### AIM OF THE EXERCISE
If a picture appears in the records, skip it; copy everything else exactly.
*** INPUT RECORDS Section Begins ***
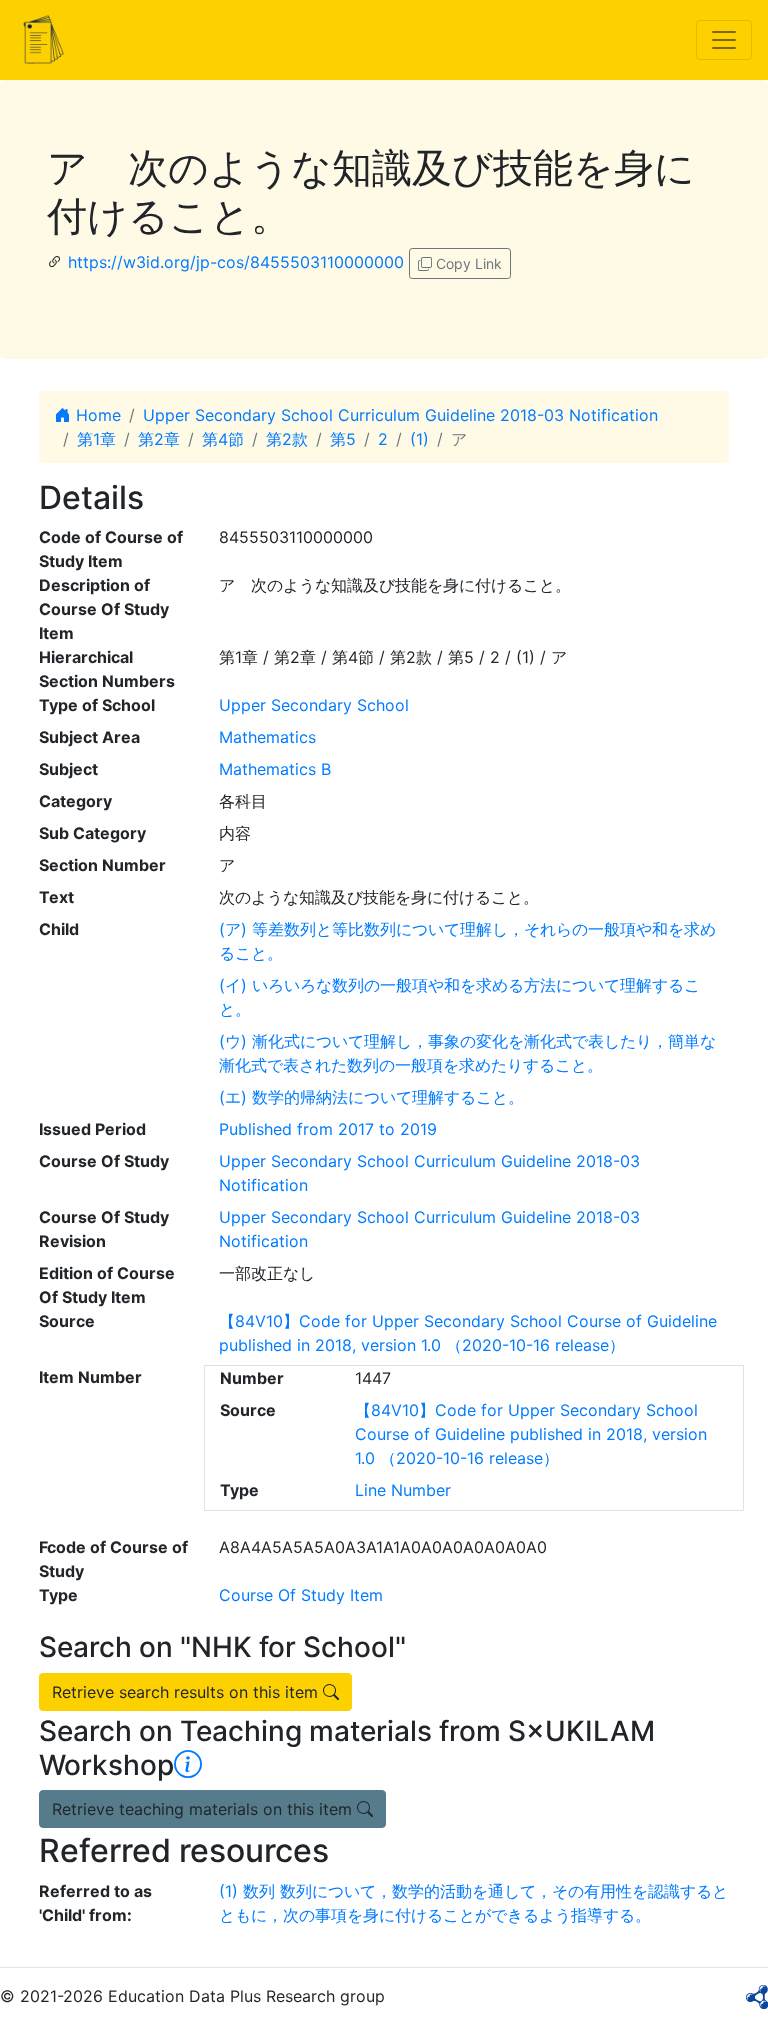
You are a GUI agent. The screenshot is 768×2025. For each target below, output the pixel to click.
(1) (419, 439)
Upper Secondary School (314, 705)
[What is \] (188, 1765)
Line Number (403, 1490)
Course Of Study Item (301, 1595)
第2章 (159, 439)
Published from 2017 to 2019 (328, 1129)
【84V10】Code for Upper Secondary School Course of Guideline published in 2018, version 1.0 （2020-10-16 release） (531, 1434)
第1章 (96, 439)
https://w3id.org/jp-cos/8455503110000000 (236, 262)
*** INPUT RECORDS Section Ends ***
### YOUR SOLUTION
You are a GUI agent. The screenshot is 768×2025. For each target below, output the pixel to click.
(1) (419, 439)
Upper Secondary School (314, 705)
[What is \] (188, 1765)
Line Number (403, 1490)
Course Of Study Item (301, 1595)
第2章 (159, 439)
Published from 2017 to 2019 (328, 1129)
【84V10】Code for Upper Secondary School Course of Guideline published in 2018, version 1.0 （2020-10-16 release） (531, 1434)
第1章 (96, 439)
https://w3id.org/jp-cos/8455503110000000 (236, 262)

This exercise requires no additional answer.